* [Qué hacer]:
Extrae, por favor, cada una de las filas que contengan la palabra "date".

Registros del conjunto de datos:
────────────────────

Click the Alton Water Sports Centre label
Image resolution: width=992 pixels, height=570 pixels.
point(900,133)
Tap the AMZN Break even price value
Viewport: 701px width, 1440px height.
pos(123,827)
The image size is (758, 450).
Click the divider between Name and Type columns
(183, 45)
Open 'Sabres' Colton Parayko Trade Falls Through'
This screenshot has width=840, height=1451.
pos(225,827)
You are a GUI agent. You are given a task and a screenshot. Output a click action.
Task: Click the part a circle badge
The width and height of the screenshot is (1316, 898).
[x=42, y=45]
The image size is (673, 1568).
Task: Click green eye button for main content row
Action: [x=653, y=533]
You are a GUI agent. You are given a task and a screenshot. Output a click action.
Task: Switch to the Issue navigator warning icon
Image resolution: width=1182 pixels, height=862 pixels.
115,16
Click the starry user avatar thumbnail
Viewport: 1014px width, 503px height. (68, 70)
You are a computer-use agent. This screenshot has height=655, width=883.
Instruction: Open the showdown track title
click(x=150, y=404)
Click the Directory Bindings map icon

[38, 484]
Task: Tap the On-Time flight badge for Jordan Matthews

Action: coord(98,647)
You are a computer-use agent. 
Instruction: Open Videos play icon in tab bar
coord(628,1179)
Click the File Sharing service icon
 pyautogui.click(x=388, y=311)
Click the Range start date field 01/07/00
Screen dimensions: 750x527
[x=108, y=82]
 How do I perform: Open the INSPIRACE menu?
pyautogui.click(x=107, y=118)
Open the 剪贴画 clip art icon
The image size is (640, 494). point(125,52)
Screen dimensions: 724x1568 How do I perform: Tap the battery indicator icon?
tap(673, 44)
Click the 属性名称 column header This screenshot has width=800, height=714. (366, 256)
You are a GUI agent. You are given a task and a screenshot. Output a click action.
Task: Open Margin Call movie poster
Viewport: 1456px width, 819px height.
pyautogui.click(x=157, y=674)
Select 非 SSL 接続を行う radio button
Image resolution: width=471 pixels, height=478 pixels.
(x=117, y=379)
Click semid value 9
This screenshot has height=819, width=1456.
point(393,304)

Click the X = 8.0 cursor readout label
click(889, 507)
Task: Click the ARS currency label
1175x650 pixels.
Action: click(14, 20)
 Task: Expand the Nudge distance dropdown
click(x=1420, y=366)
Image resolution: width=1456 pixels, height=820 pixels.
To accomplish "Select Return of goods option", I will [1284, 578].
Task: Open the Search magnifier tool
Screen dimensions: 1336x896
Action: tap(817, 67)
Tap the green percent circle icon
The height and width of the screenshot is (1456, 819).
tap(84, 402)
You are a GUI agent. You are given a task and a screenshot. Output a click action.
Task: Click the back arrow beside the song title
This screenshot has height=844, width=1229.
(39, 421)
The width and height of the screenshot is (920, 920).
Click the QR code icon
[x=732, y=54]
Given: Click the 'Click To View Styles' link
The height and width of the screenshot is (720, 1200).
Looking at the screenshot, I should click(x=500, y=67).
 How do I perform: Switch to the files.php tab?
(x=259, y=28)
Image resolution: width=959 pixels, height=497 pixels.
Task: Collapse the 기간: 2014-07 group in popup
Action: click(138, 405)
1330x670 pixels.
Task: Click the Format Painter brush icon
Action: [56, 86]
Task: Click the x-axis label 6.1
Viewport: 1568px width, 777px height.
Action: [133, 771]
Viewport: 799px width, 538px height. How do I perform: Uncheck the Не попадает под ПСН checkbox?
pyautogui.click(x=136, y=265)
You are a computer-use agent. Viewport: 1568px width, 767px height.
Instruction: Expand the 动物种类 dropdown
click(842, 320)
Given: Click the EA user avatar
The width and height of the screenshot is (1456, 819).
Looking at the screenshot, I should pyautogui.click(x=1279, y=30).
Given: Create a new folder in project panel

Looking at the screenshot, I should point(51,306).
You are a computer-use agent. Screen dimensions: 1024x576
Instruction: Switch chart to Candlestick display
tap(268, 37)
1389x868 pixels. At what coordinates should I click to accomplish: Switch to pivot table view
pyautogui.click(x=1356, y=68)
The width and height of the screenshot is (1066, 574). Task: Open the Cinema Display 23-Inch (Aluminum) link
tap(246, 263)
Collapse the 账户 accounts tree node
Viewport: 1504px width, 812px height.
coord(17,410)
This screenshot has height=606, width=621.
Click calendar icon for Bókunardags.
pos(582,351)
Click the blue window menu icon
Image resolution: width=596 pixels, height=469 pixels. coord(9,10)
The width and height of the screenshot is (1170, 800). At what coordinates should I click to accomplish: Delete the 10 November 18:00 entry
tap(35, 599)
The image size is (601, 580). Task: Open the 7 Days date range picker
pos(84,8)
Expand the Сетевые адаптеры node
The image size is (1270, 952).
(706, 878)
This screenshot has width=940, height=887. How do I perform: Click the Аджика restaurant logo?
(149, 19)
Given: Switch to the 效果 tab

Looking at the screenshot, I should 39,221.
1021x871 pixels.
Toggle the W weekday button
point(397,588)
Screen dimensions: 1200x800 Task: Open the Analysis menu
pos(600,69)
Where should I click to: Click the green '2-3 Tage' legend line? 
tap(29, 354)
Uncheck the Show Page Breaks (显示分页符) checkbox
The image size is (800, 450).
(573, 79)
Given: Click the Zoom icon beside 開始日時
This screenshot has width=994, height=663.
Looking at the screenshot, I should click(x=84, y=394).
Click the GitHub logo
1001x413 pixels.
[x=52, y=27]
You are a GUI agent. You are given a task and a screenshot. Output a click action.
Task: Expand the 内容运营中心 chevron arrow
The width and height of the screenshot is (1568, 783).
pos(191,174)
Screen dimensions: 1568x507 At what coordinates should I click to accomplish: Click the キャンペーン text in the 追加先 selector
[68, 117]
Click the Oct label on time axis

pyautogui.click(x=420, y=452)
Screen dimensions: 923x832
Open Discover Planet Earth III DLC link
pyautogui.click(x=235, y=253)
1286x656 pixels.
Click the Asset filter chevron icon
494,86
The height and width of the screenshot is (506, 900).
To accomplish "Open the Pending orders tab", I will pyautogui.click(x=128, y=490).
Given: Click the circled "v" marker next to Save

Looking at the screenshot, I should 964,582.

────────────────────

* [Solución]:
Click the Range start date field 01/07/00
The image size is (601, 580). Task: Open the 7 Days date range picker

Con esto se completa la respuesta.